No habíamos dormido, los ojos redondos, como alberos en flor, permanecían exaltados por la fijación del chupinazo. Nos saludamos como hombres que profesan creencias ancestrales. La luz tensa de la emoción nos daba un brío corporal atlético. El sueño de volver a correr era más poderoso que el cansancio vibrante de una noche devorada por la sensación de que el amanecer sería rojo, tenso y ventoso. Un orden gregario nos impuso la meditación febril de la espera. En cuclillas con la dinámica de los adoquines y el colorido puro de la gente, se refugió el canto de rigor en las empalizadas del la encomienda a la aventura de llevar la tradición al albero de nuestra luz interna, niña y emotiva. Unos recelosos pitones se asomaron por la calle empinada.
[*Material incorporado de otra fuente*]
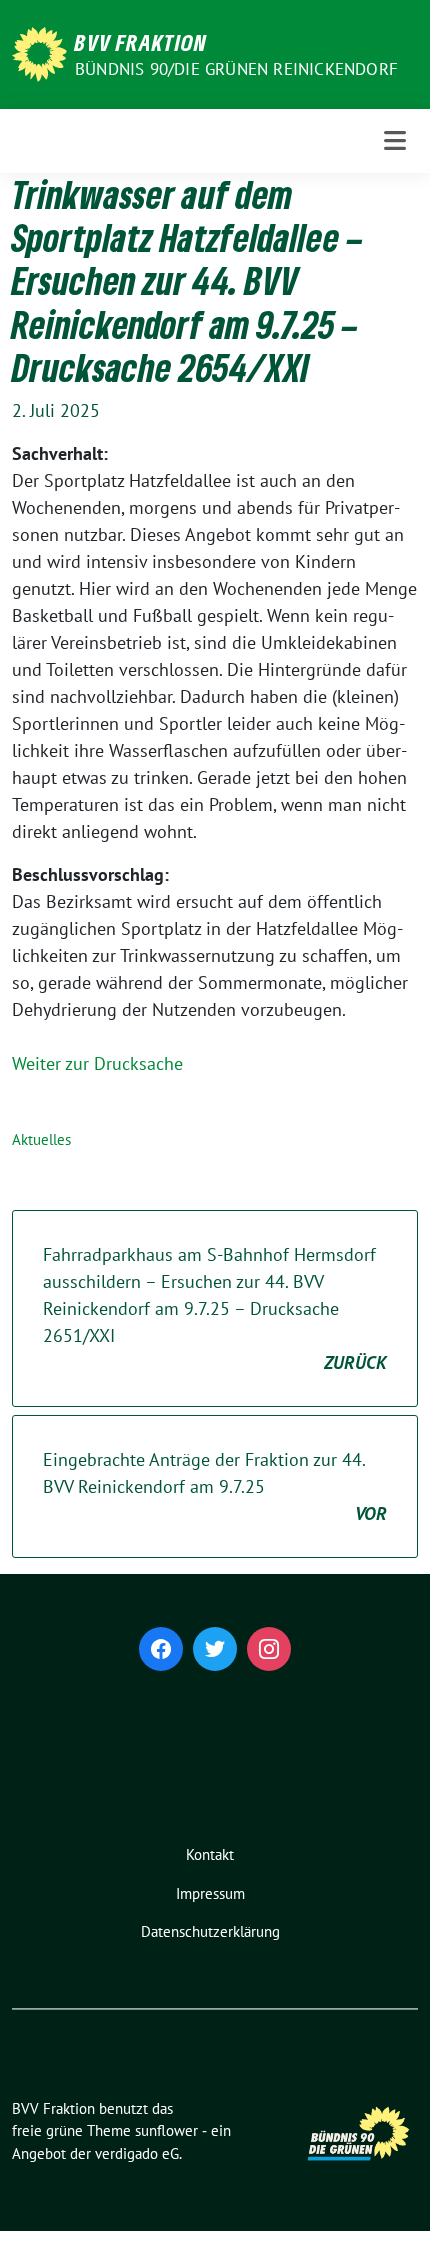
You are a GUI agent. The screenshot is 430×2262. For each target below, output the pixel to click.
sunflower (166, 2130)
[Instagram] (269, 1649)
El blanco y rojo de la vigorosa confusión tomó carrera, sentimiento, disciplina y comunión con el crepitar de la fuerza, el fin y la devoción humana a seguir un recorrido altivo por solitario silencio. Caímos en la cuenta al sentir el pitón dominante como desgarraba el quite de una esquina muda al dolor. La tarde fue áspera, de venda y clamor, como esa herida breve que nos dibujó la emoción. 

UNA APARICIÓN ILUSTRE

Jose Carlos Areales Calero

No cabía una aguja en la curva de Estafeta. Me aposté con mi Nikon y, enseguida, vislumbré al primer valiente encarando la calle Mercaderes. Al instante, una marea blanca y roja se dirigía hacia mí entre gritos, trompicones y codazos. Los corredores, con mayor o menor maestría, se hacían a los lados buscando la protección del vallado al presentir la muerte en sus talones. ¬-Quizá Hitchcock asistió a algún encierro-, imaginé mientras lanzaba ráfagas de fotos zarandeado por la muchedumbre. Luego, todo terminó tan rápido como había empezado.
Camino al hotel, revisé las imágenes buscando alguna que pudiese utilizar en mi reportaje. Y en una de ellas hallé algo insólito. En primer plano, corría un chico apuesto, fornido y ligeramente más alto que la mayoría, y se parecía asombrosamente a… -No puede ser-, zanjé de inmediato, -sólo es una caprichosa casualidad-.
A las tres de la mañana, algo me despertó. El mismo hombre de la fotografía, pero con el pelo cano y una tupida barba, contemplaba la calle justo desde mi ventana. De repente, me miró ofuscado, como si hubiese mancillado su intimidad. Y yo, petrificado hasta ese momento, huí despavorido y en ropa interior de la habitación 217 del Gran Hotel La Perla.